La guerre de l'opium
transformée en une joie sans bornes, délirante. Elle avait tout simplement découvert cet « ailleurs » où, avant de rencontrer Tang, elle ne s’était jamais autorisée à pénétrer pour la simple raison qu’elle n’avait jamais connu d’homme.
L’« ailleurs » est ce territoire ineffable où les frontières du plaisir absolu peuvent être indéfiniment repoussées. De ce moment rare, où les sens sont si exaltés qu’on a l’impression d’être l’autre, Tang lui avait offert la clé. Et Jasmin Éthéré, qui avait pris goût aux délices du Heqi et de sa « montée en fusion », s’était juré qu’elle lui en serait indéfectiblement reconnaissante…

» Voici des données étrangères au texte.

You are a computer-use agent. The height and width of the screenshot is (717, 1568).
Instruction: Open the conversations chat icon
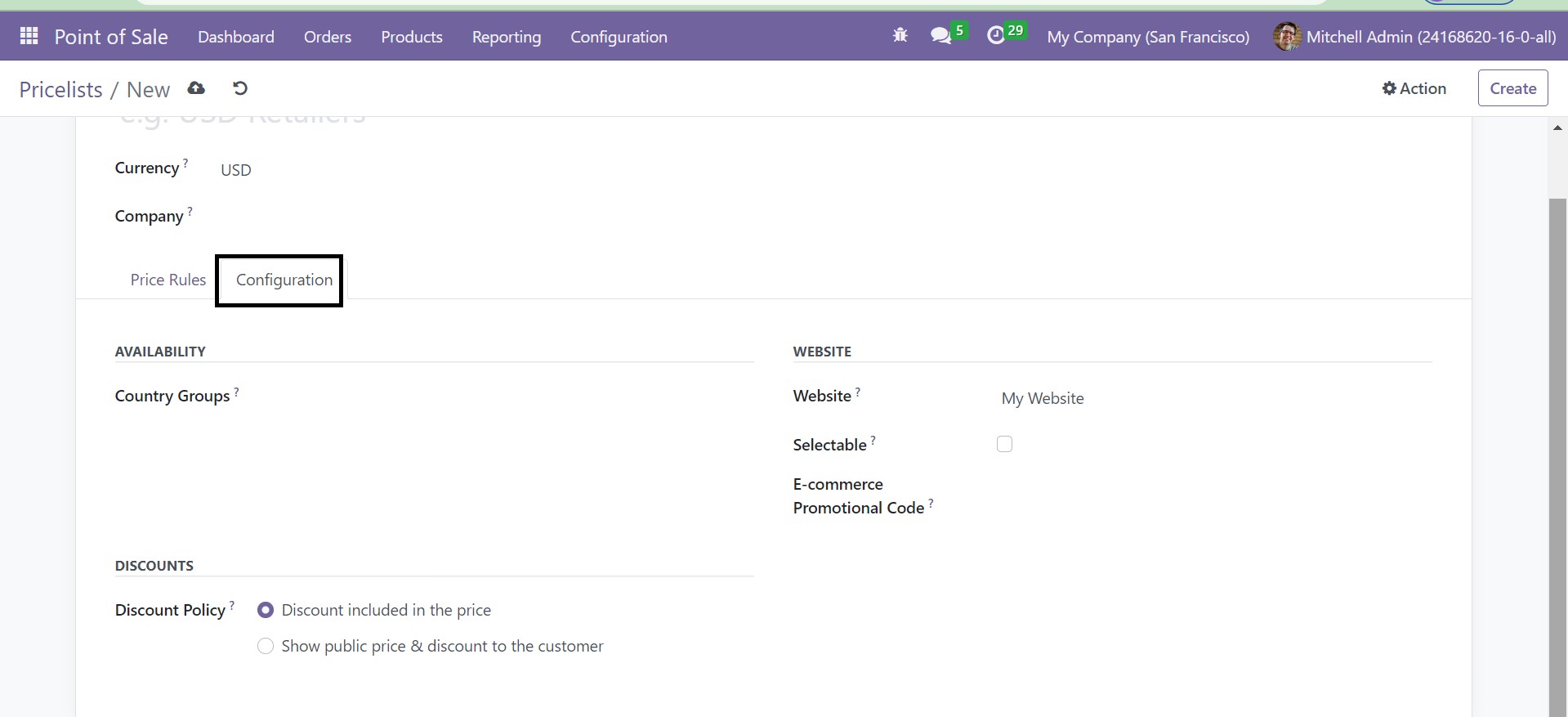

Sa seule crainte était de ne devenir pour Tang qu’un simple objet de désir, qu’un corps de plus à sa disposition et lui permettant, grâce à ses qualités acrobatiques, d’assouvir tous ses fantasmes.
Ce jour-là, elle aviserait, car elle n’envisageait sa relation avec lui que de façon équilibrée, l’un donnant à l’autre la même dose de plaisir et de soumission.
Dans l’angle de la pièce, la veilleuse continuait à luire doucement. Tang avait sans peine obtenu d’elle qu’ils fissent toujours l’amour avec la lumière car regarder l’autre jouir décuple sa propre jouissance.
Elle s’étira longuement et croisa ses jambes derrière sa tête en les coinçant à la hauteur des chevilles. Propice à la méditation, cette position - dite de la « grenouille » - était la plus relaxante après le chamboulement du corps provoqué par la « montée en fusion ».
— Tu es déjà réveillée, mon amour ?
Tang venait d’ouvrir un œil. Il tendit le bras vers elle, l’empoigna doucement et la fit asseoir à califourchon sur son ventre. Aussitôt, elle se mit à onduler en riant, imitant le cavalier en selle sur un cheval au galop.
La cavalcade d’un pur-sang, une fois déclenchée, devient très vite irrépressible. Dans la steppe qui est son milieu naturel, le cheval sauvage avale les distances comme il avale le vent. À l’époque des Royaumes Combattants, on prétendait même qu’ils suaient le sang lorsqu’ils finissaient par s’arrêter, les naseaux noyés dans l’écume.
Elle se dégagea rapidement et s’assit à côté de lui. Ce n’était pas le moment. Il y avait un temps pour tout et l’amour méritait qu’on s’y consacrât pleinement. Or, ce matin-là, ils avaient à faire.
— N’oublie pas que Sérénité Accomplie nous a demandé de le remplacer à son rendez-vous… Tu sais, ces nez longs soi-disant pleins aux as… murmura-t-elle tout en lui mordillant l’oreille.
Deux jours plus tôt, comme tout bon antiquaire, Sérénité était parti en tournée de prospection. Ce voyage prévu de longue date le contraignant à s’absenter de Canton pendant quelques jours, il avait demandé à Tang et à Jasmin Éthéré de bien vouloir accueillir à sa place de riches clients étrangers qui devaient visiter le magasin.
— Je sais… se borna à répondre Tang qui n’avait pas l’air dans son assiette.
— Tu sembles triste… Aurais-tu par hasard du vague à l’âme ?
C’était la première fois que la jeune contorsionniste voyait son amant chiffonné. Après quelques secondes d’hésitation, le long soupir que poussa Tang acheva de la convaincre que quelque chose n’allait pas.
— Plus les semaines passent, et moins je crois que je réussirai à mettre la main sur La Pierre de Lune. Je finis par me dire que je ne retrouverai jamais sa trace… soupira-t-il.
Depuis leur arrivée à Canton, Tang n’avait cessé d’essayer de prendre, ici et là, des nouvelles du fils de Daoguang, mais sans le moindre résultat. La ville était immense et, faute de pouvoir compter sur le concours de la police secrète, mettre la main sur cet enfant devenait une gageure dont Tang, au demeurant, avait le plus grand mal à admettre qu’elle pût fort bien se révéler impossible.
— - Je suis sûre que tu vas finir par y arriver… fit-elle en venant se blottir contre lui.
— Il ne s’agit pas de capturer une tortue dans une jarre, ô ma douce Jasmin Éthéré… mais plutôt de trouver l’huître perlière au milieu de ses milliers de consœurs qui ne possèdent pas de joyau ! lâcha-t-il avec un pâle sourire.
— Ta cause est juste. Les justes causes finissent toujours par triompher.